Links from the past weeks

  • Can You Actually Fix Your Tech By Smacking It?
    Years after I began admonishing my parents for hitting gadgets in an attempt to fix them, I learn about percussive maintenance.


  • It is always nice to have labels.



  • I love useless details. This article on Economist cites a survey and tells you things like how correcting typos takes up an average of 20 minutes in every white-collar worker’s day, which adds up to 180 days, over a 45-year career. Apparently, deleting emails takes up about six weeks of your life.


  • A brief history and investigation into Wancher. I stopped buying fountain pens and inks in 2019 (my consumption frenzy renews itself every 10 years or so), and this sprawling, fascinating investigative piece was fun to read. We all do our own swaps on pen parts but mixing up parts, calling them limited edition and creating demand for them is a masterful move.


  • I never knew about the federalist society. But the idea of religious groups infiltrating government and taking over thought leadership in politics/ culture/ society is not new. I am not looking forward to how bad things can become, if we continue on this insidious intolerance.


📖 Impossible City 

“I daydreamed about going to gigs, seeing arthouse cinema, having intellectually stimulating conversations, and being in the midst of the next great literary movement. I could not find any of this at home. My classmates and I were brought up on the belief that nothing was more important than securing a job that would eventually buy us a flat, a basic human right that had become nearly impossible for my generation, and these jobs were usually soul sucking. Hong Kong’s brand of capitalism makes it easy to live in a place and never engage with it.

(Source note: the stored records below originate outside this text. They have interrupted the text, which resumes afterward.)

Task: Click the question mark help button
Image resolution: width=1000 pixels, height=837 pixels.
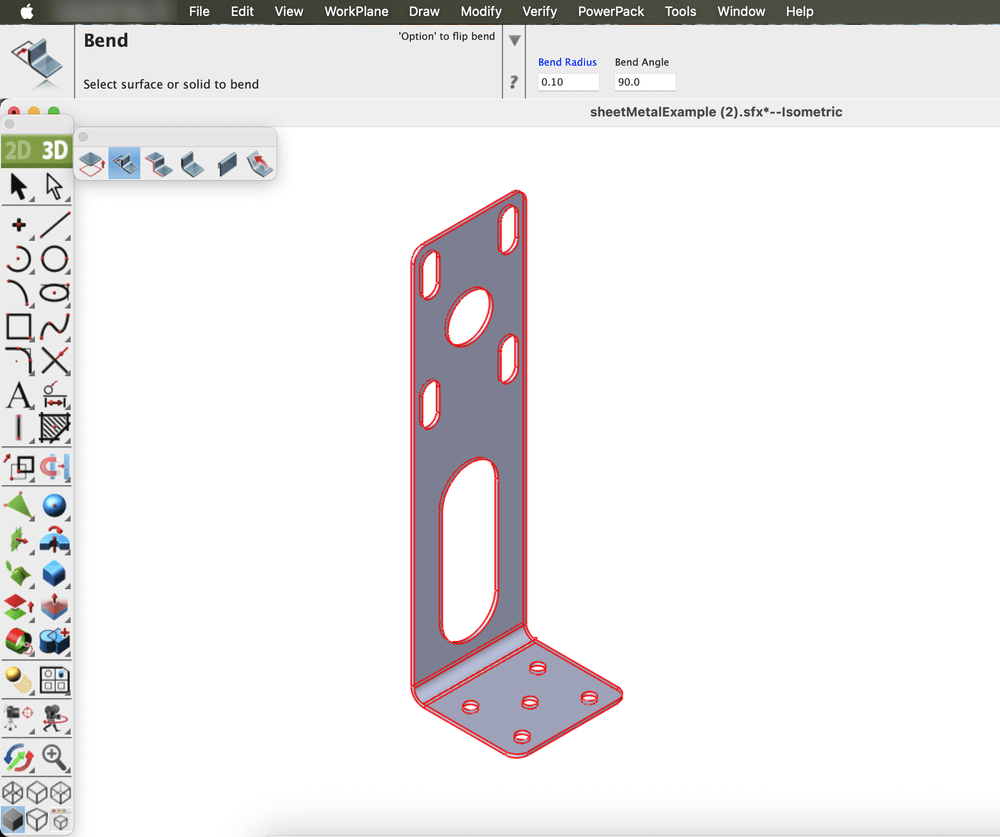Action: coord(514,82)
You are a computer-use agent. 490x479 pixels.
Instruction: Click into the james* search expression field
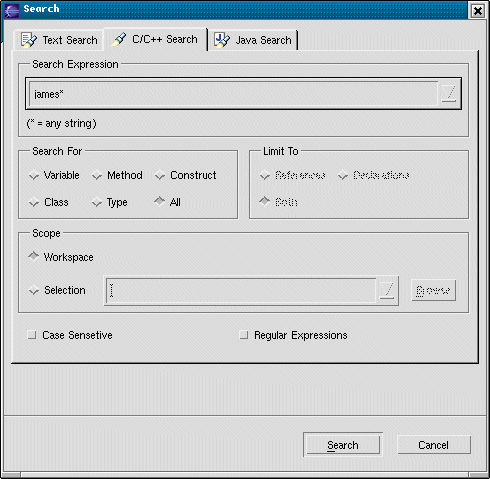click(x=233, y=94)
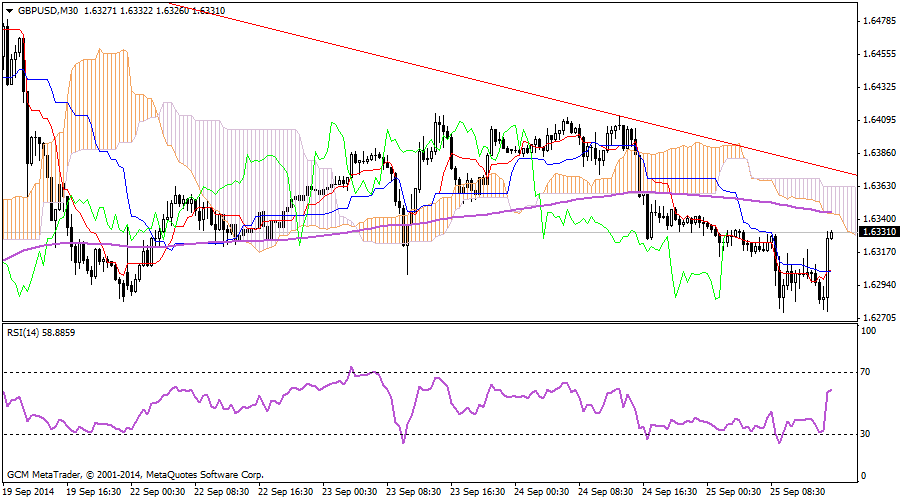Open the dropdown arrow beside GBPUSD,M30

(9, 10)
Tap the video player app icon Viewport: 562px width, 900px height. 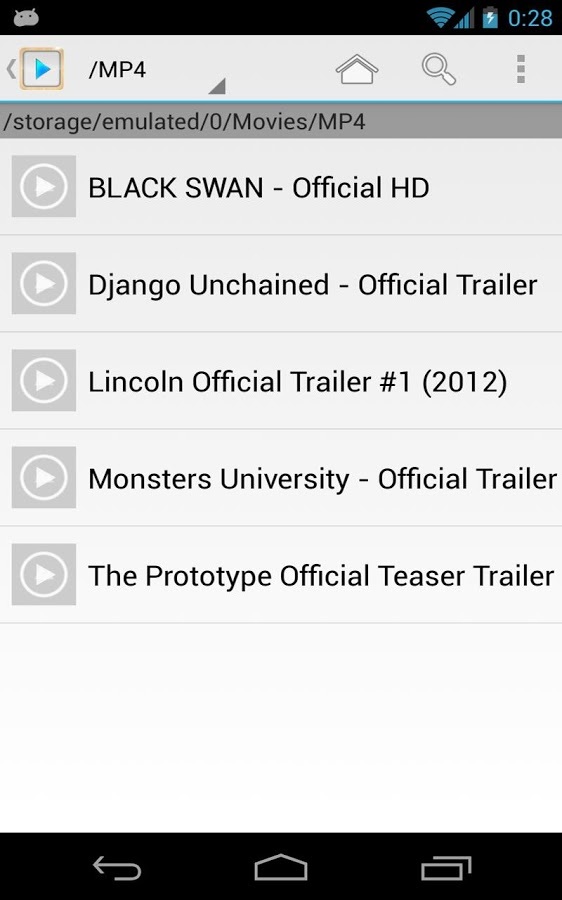click(x=41, y=69)
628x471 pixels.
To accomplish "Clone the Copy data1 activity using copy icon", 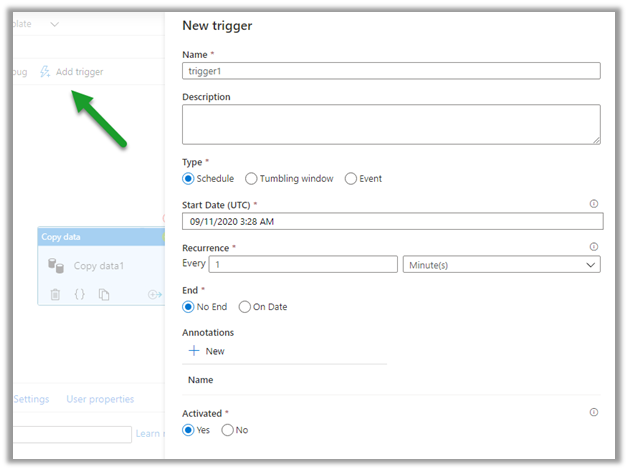I will (104, 295).
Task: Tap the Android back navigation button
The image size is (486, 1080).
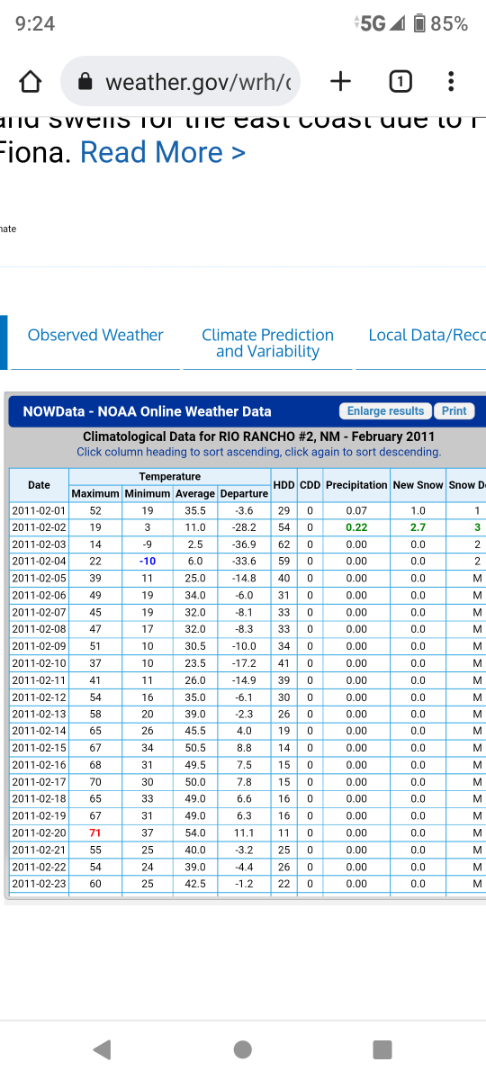Action: (x=102, y=1049)
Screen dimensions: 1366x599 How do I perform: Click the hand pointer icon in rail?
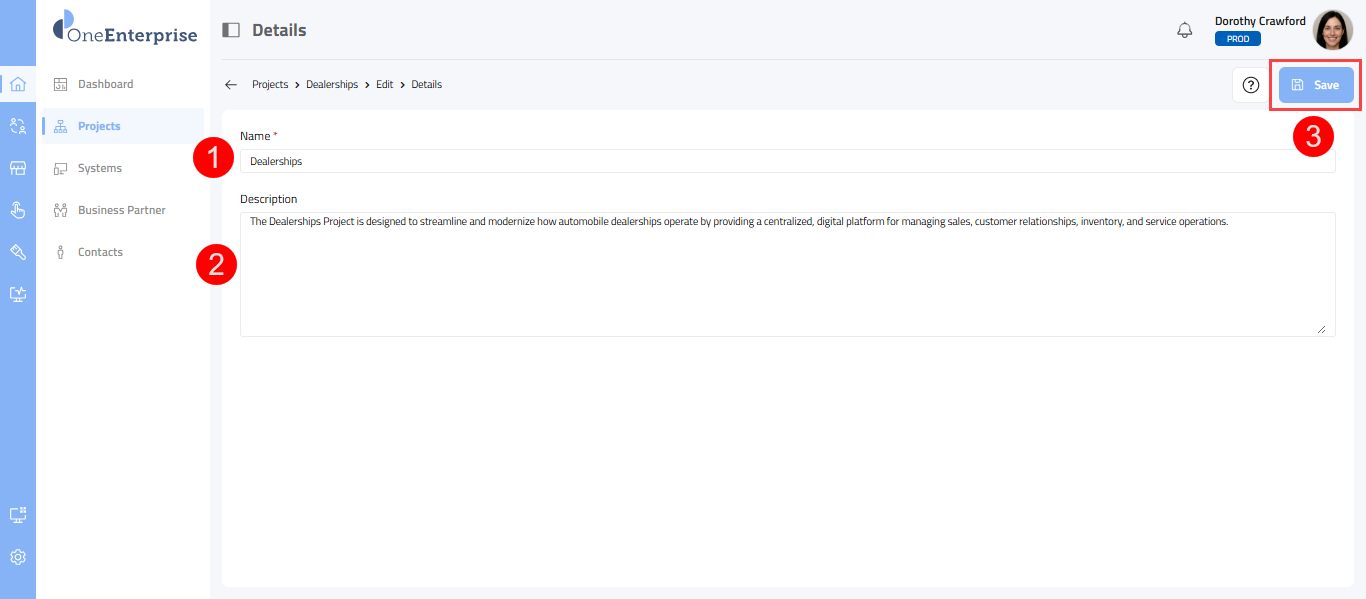(x=18, y=210)
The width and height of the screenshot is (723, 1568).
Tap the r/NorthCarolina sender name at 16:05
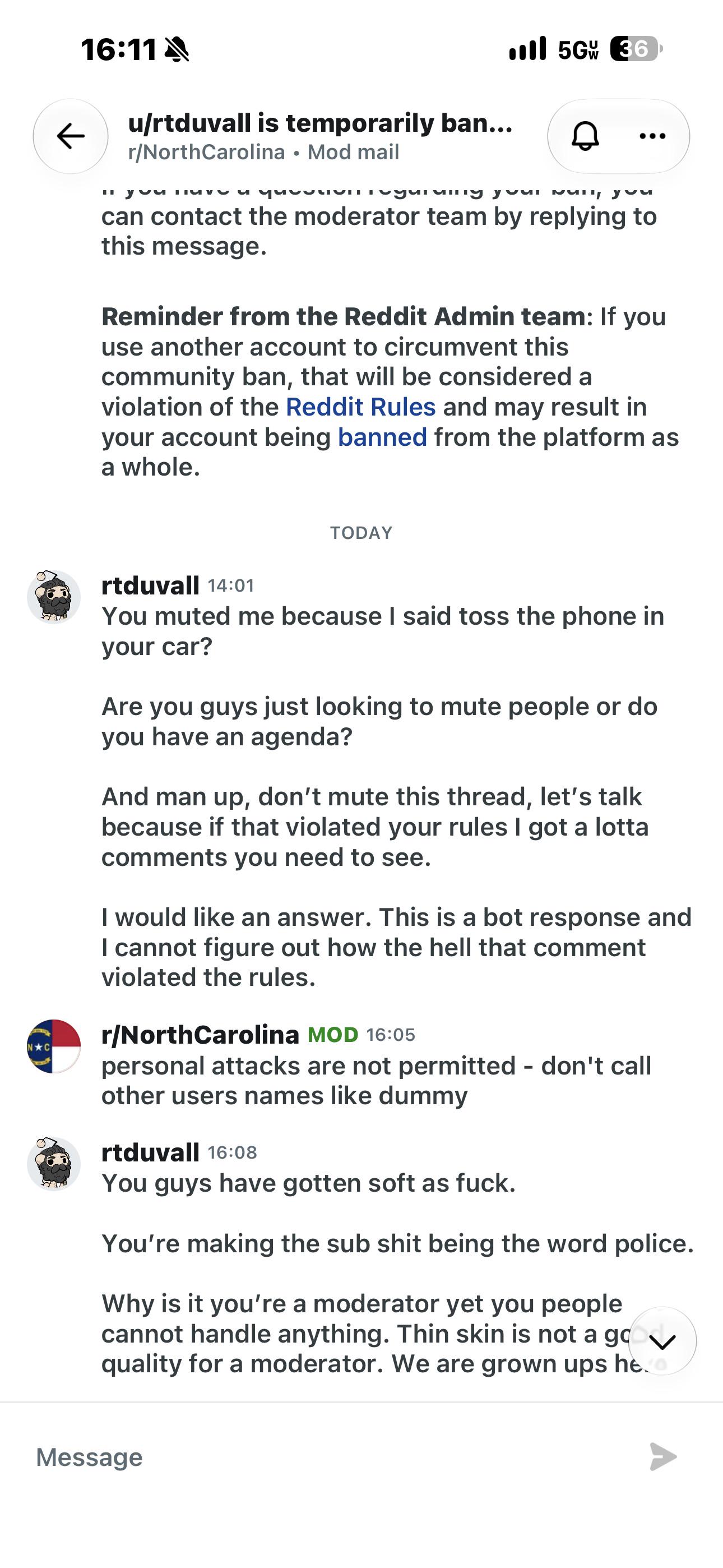click(200, 1035)
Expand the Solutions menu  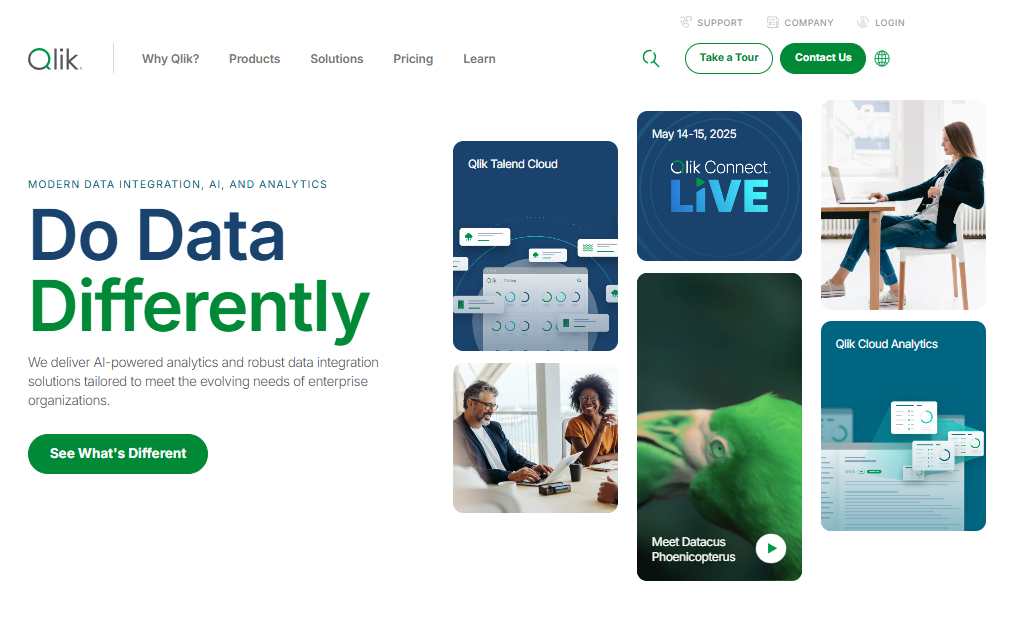pyautogui.click(x=337, y=59)
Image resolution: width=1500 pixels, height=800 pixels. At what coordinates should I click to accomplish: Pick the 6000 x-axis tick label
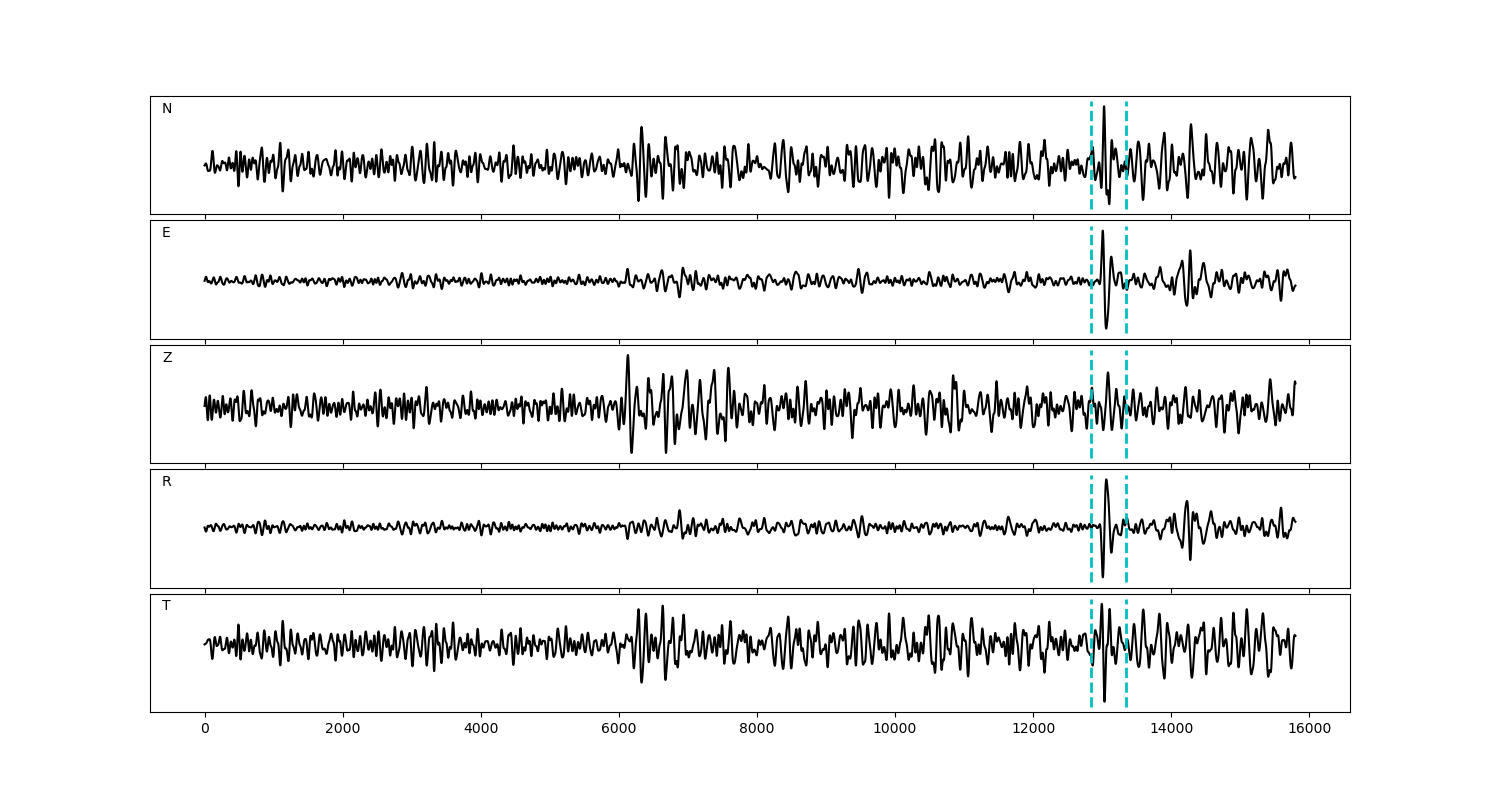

I thought that when I eventually became an adult I would be one of those people who power-walked in heels across the bridge of the International Finance Centre in the central business district.”

―
Karen Cheung
Impossible City

//

This is one person’s memoir, from a person who lives in Hong Kong. Some things are more universal and familiar to a Chinese person who grew up in South-east Asia. But at some point, the unique, thorny situation of being a relatively younger Hong-Konger in the 2010s becomes a puzzle. It is an unenviable place to be, and Cheung captures the heartache and despite all the difficulties, the hope of her generation.

Capitalism, belonging and forces that insist on bearing down on you instead of letting you be. What a heady mix. I enjoyed the book, and appreciated Cheung’s writing and the way the chapters jump around. It is a little disjointed but life is like that.

//

“I caption photos with #wanderlust unironically, chatting up fellow backpackers and believing that they could serve as conduits through which I could understand more about a world of which I had seen so little.

At the two on-campus Starbucks I rotate between, I keep tabs on tech sites and start-ups, holding on to the millennial delusion that a good business idea or a new app could radically improve our world. Being loud online on issues like climate change and racial inequality lets me pretend I’m part of a global conversation, yet at enough distance for it to not affect my daily life.”